Count the lines in the items below that contain the string "icon", treating uppercase and lowercase as different, and reply with only that number.
START
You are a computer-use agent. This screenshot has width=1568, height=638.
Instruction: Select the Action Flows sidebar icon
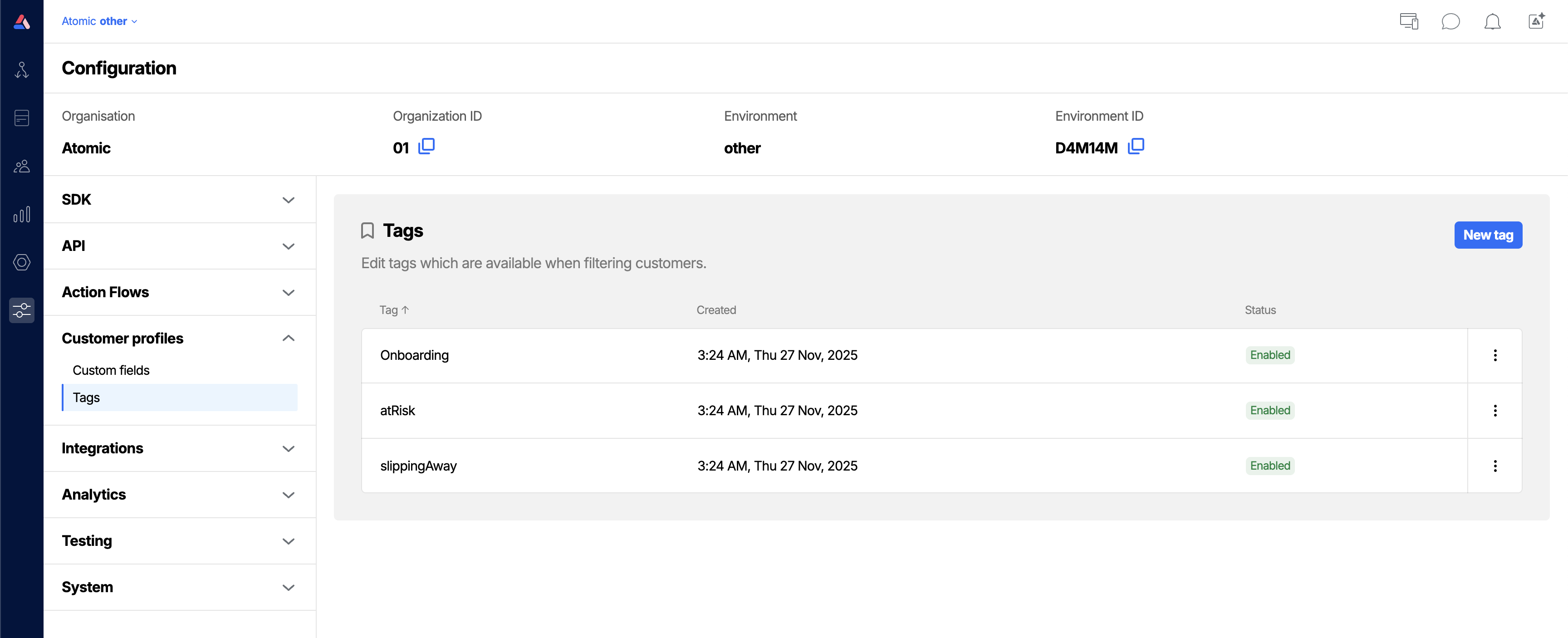tap(22, 69)
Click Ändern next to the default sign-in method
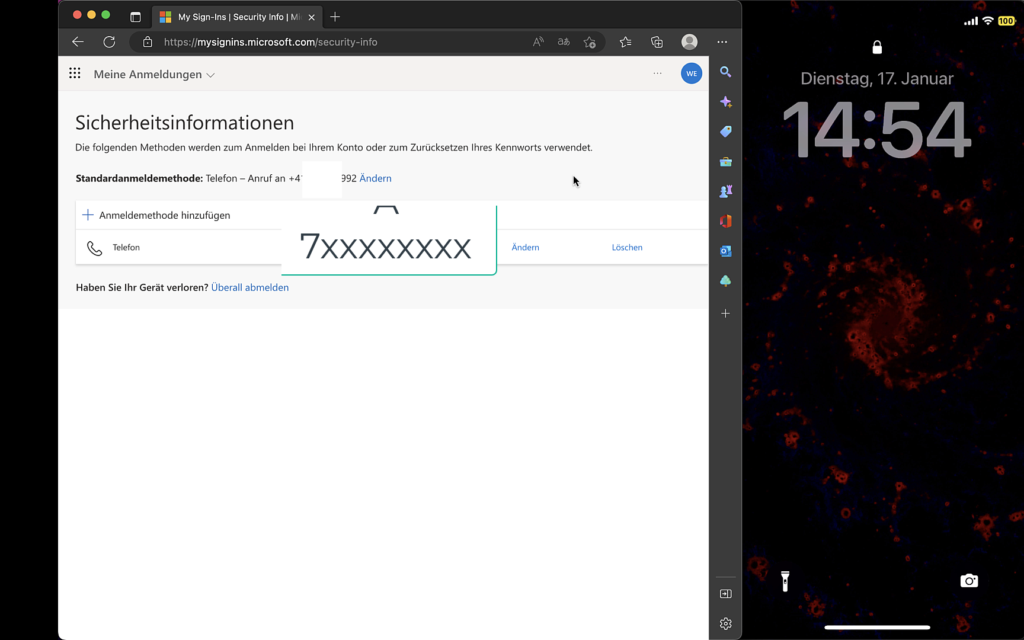 [375, 179]
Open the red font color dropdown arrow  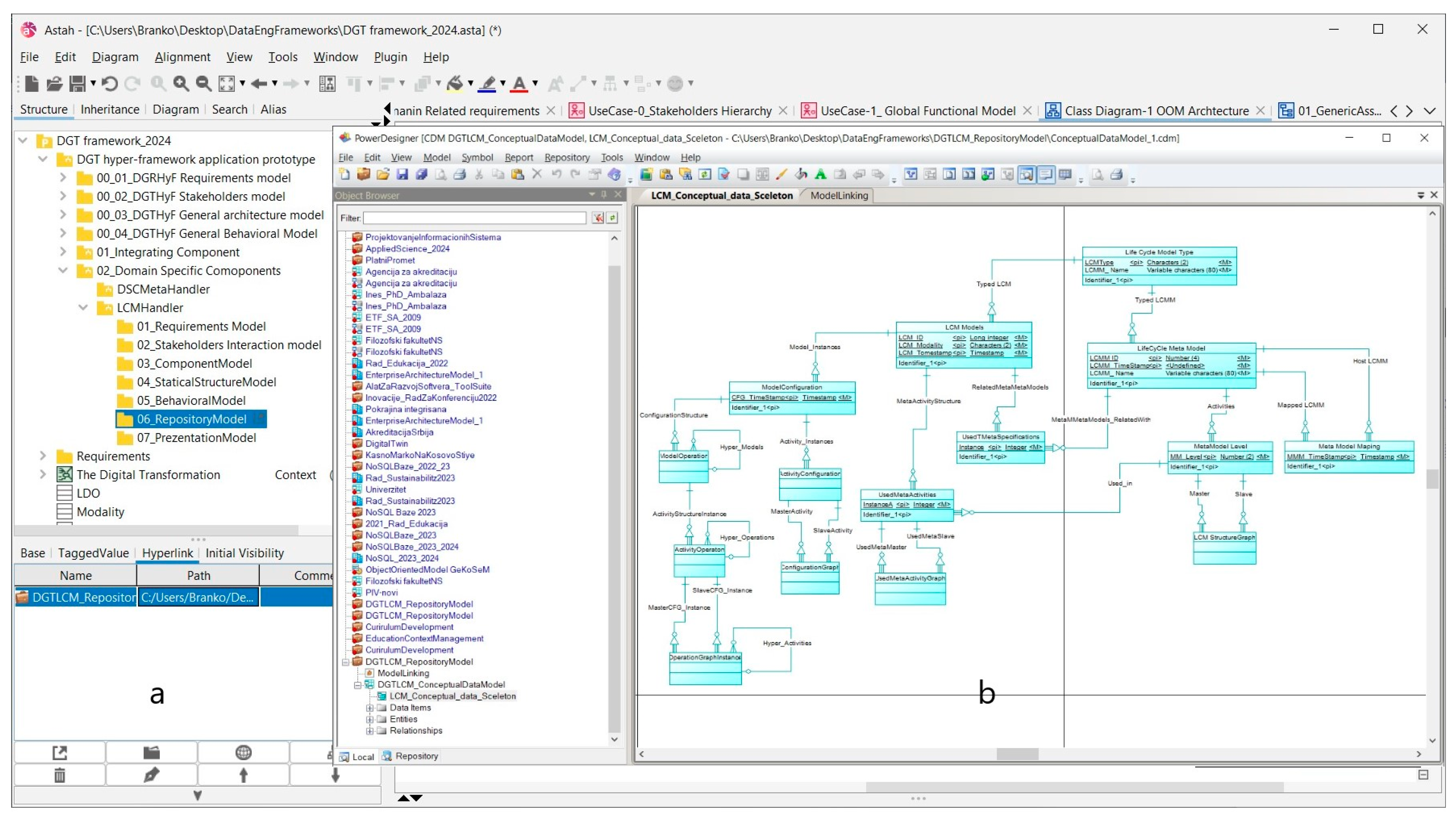(x=535, y=84)

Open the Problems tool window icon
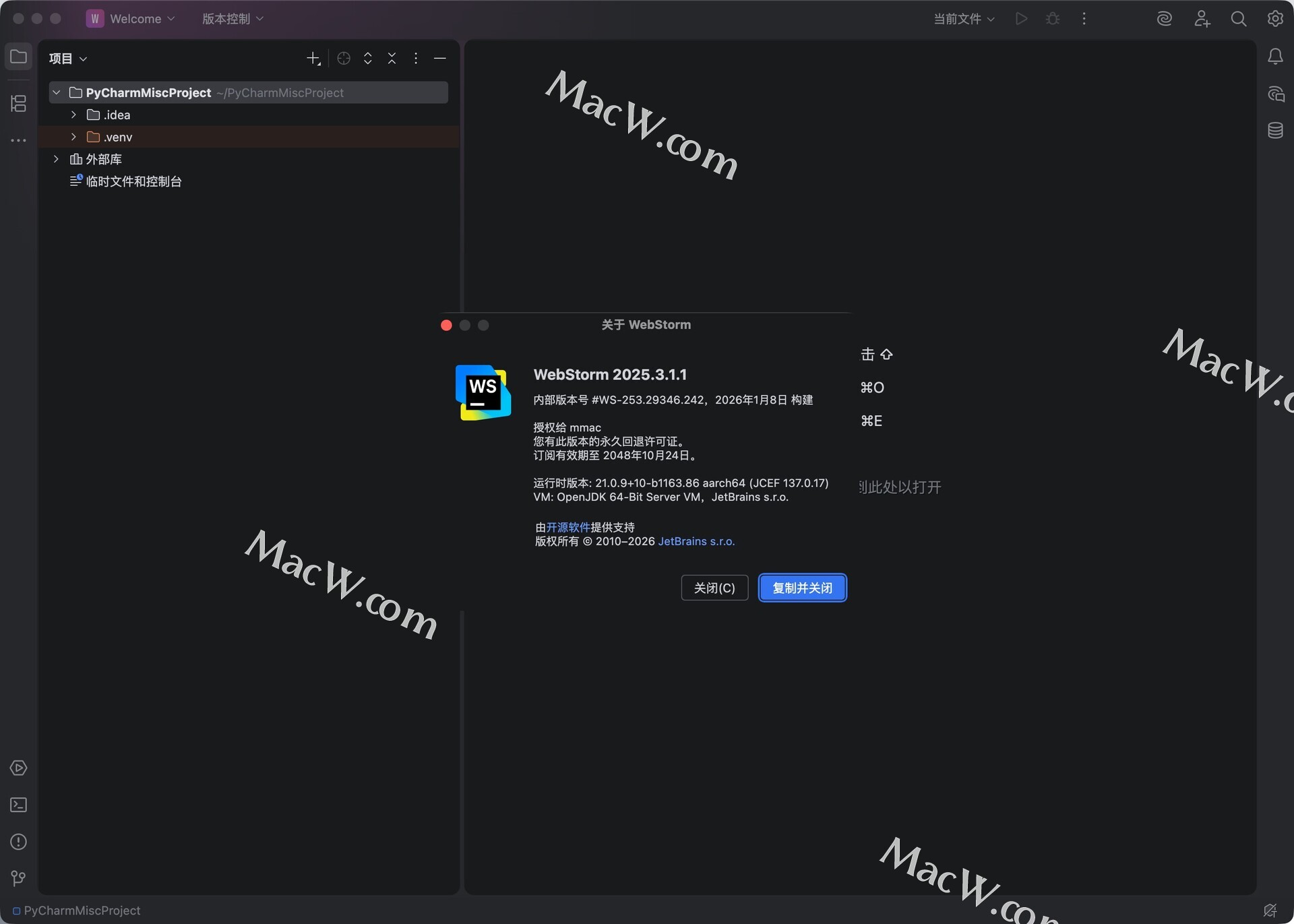(18, 842)
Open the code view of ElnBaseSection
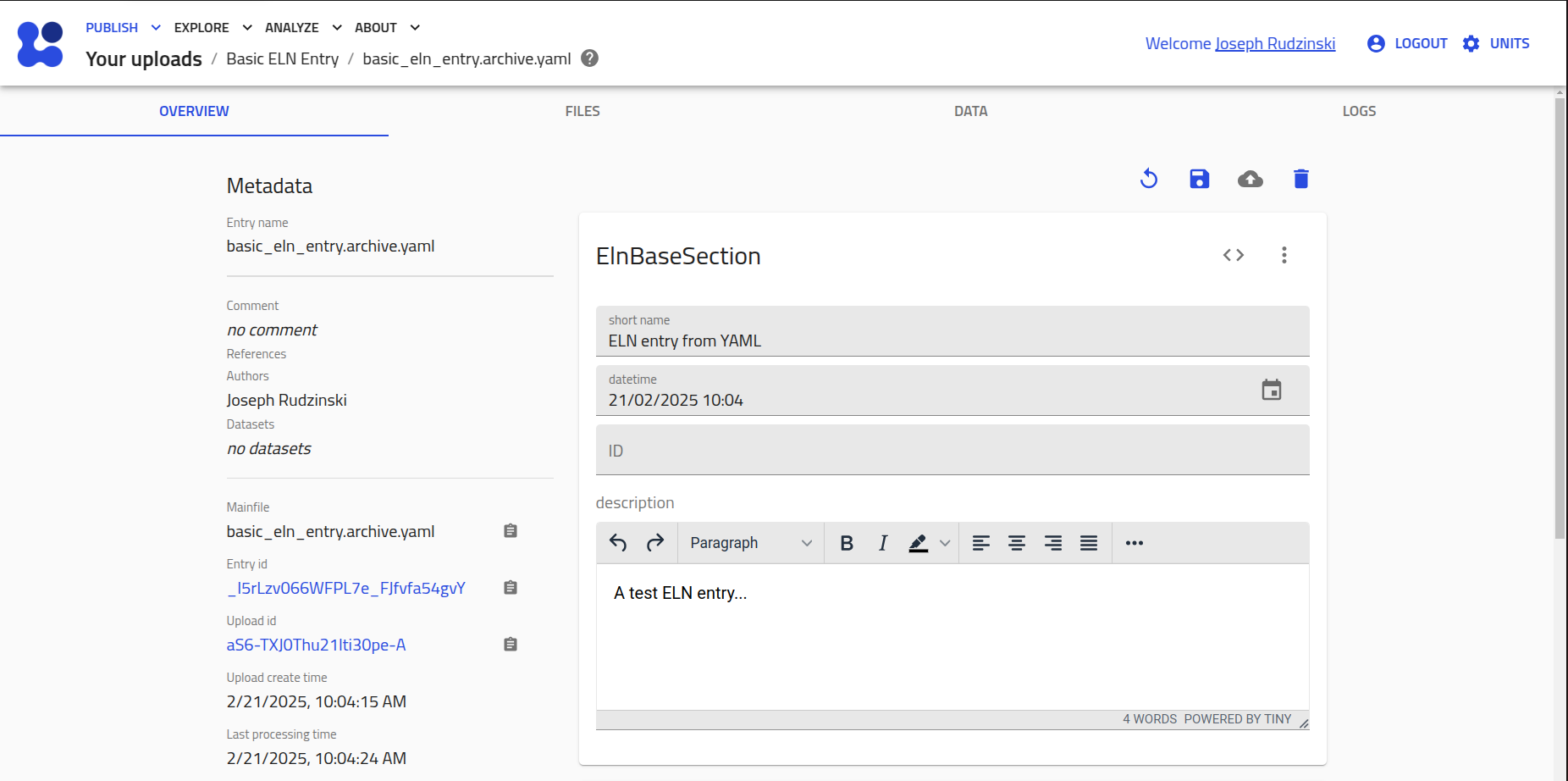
END
(Result for this task)
2